Nos compêndios de língua portuguesa, essa associação não está estabelecida, mas a verdade é que quem se move no terreno dos afetos sabe que “cuidar” é uma outra forma do verbo amar. O amor pode expressar-se de muitas formas, mas o amor que cuida é, com toda a certeza, o mais genuíno, pois revela talvez a sua maior qualidade: o altruísmo.
Terence Lester, um afro-americano que hoje lidera a Love Beyond Walls, organização sem fins lucrativos de apoio aos sem-abrigo, é um homem maduro, com uma vida estável, mas nem sempre foi assim. A sua adolescência foi dura. Mais dura não podia ser, pois passou-a nas ruas, vivendo de esmolas. Ele sabe bem que um ser humano normal não pode coexistir no inferno da rua sem perder parte da sua sanidade, parte da sua dignidade.
Sim, Terence é uma daquelas pessoas que não desistem, mas também que não esquecem. É um lutador, que conseguiu subir a pulso, mas jamais negou o seu passado. E é porque não esquece as provações a que esteve sujeito quando não tinha um teto onde morar, que hoje luta para tornar a vida dos que vivem na rua mais suportável.
Quando a pandemia chegou aos Estados Unidos preocupou-se com a sorte dessa gente tão vulnerável. Durante uma emergência sanitária, como poderiam os sem-abrigo proteger-se se não têm acesso a algo tão simples como água para lavar as mãos? Se esse foi o seu primeiro pensamento, depressa se tornou também no seu principal desígnio. E arregaçou as mangas. Em Atlanta, cidade norte-americana onde reside e onde está sedeada a sua ONG, instalou uma rede de lavatórios portáteis. Foi buscá-los aos armazéns que os disponibilizam para campismo e colocou-os nos pontos nevrálgicos da cidade, que ele tão bem conhece, onde quem não tem onde morar mais se concentra.
Para que não lhes falte nada, equipou-os com sabão líquido e agora só espera conseguir recursos para instalar esta rede de lavatórios em mais cidades. Nem que para isso seja preciso colocar em marcha a sua insistência maníaca, mostrando ser uma pessoa excecionalmente nobre.
Porque solidariedade também é isto: uma necessidade de ajudar que nos corrói, uma pressão que só acalma quando fazemos acontecer algo de bom.
Terence Lester não lavou as mãos como Pilates e também não deixou que a demoralização o inundasse dos pés à cabeça, mesmo com a onda de revolta que os Estados Unidos vivem neste momento devido às circunstâncias da morte de George Floyd e à avalanche de protestos que inundou o país. Muitas vezes as vagas de descrença aguçam a lucidez e fazem crepitar o cérebro com energia redobrada.

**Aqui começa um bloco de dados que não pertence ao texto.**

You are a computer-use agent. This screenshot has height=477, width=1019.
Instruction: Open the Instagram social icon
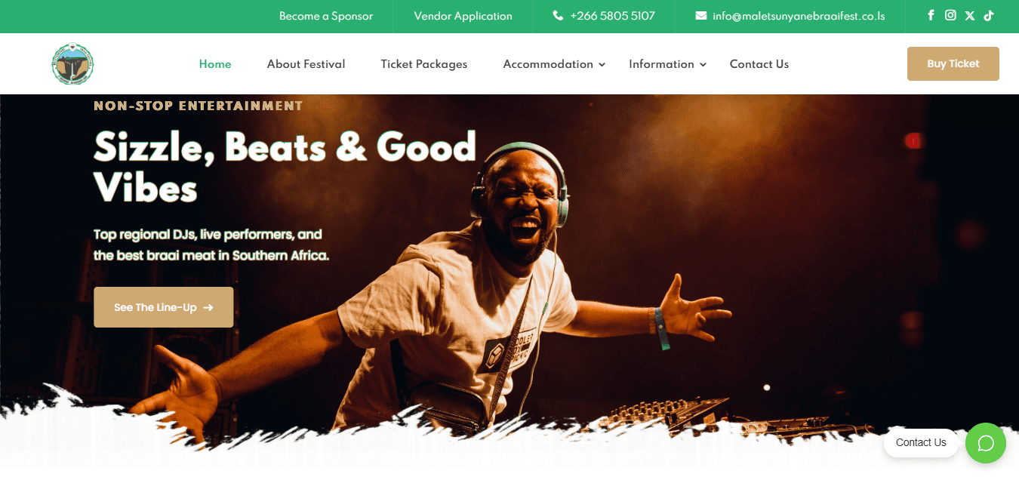950,15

Foi o que aconteceu.
Terence Lester, que sentiu tantas vezes na pele o vírus do racismo, sabe bem que a única razão por que algumas pessoas ainda dizem que o facto de George Floyd ser negro não é importante para esta história é porque gostariam que não fosse. Todos nós gostávamos que não fosse. Mas é mentira. Terence sentiu muitas vezes a tristeza de ser pobre – tão pobre como tantos outros pobres – e teve de juntar a isso o facto incontornável de ser negro – indubitavelmente negro – e a discriminação que daí provém. Mas nem essa frustração genuína e legítima, reforçada pelo fracasso da reforma das práticas policiais e do sistema de justiça penal nos Estados Unidos, o impediu de lutar de forma corajosa, responsável e inspiradora para ajudar quem verdadeiramente precisa. E isto tem algo de redentor neste mundo que parece que enlouqueceu.